Generating Fit Check Videos with a Handheld Camera
Bowei Chen, Brian Curless, Ira Kemelmacher-Shlizerman, Steven M. Seitz
TL;DR
This work enables photorealistic fit-check videos from handheld phones by leveraging two mirror selfies and IMU motion data to synthesize a target motion in a chosen background. It introduces a diffusion-based video generation framework with a parameter-free frame generation strategy, multi-reference attention for fusing front and back appearances, and an image-based fine-tuning stage to sharpen frames and improve shadows and reflections. An IMU-driven motion and background retrieval pipeline ensures coherent motion with compatible backgrounds. Experiments on a large fit-check dataset and self-captured selfies show superior realism, back-view accuracy, and lighting integration compared with baselines, highlighting practical potential for accessible, high-quality self-captured videos.
Abstract
Self-captured full-body videos are popular, but most deployments require mounted cameras, carefully-framed shots, and repeated practice.

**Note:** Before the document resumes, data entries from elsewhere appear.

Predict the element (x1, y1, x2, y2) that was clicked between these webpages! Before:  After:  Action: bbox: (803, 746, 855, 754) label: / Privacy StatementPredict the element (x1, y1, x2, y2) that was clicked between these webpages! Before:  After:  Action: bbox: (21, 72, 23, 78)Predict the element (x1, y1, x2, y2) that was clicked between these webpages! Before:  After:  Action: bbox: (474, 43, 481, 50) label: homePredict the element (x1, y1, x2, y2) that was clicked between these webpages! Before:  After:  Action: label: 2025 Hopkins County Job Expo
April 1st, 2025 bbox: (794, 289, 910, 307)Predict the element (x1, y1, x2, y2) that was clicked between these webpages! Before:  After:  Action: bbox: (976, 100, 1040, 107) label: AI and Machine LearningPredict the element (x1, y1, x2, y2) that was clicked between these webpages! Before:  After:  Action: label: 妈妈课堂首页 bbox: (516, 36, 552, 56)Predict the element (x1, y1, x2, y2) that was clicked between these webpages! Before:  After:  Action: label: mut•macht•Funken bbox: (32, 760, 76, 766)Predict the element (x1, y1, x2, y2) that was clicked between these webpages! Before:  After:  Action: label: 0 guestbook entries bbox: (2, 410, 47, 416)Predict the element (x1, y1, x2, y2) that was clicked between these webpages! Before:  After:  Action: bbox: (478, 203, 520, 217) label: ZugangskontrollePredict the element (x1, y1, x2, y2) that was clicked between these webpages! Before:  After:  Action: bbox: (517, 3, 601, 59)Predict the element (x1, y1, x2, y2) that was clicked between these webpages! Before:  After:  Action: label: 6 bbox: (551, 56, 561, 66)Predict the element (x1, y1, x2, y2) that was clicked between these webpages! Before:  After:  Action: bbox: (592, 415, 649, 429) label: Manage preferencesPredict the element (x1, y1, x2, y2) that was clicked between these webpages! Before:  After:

We propose a more convenient solution that enables full-body video capture using handheld mobile devices. Our approach takes as input two static photos (front and back) of you in a mirror, along with an IMU motion reference that you perform while holding your mobile phone, and synthesizes a realistic video of you performing a similar target motion. We enable rendering into a new scene, with consistent illumination and shadows. We propose a novel video diffusion-based model to achieve this. Specifically, we propose a parameter-free frame generation strategy and a multi-reference attention mechanism to effectively integrate appearance information from both the front and back selfies into the video diffusion model. Further, we introduce an image-based fine-tuning strategy to enhance frame sharpness and improve shadows and reflections generation for more realistic human-scene composition.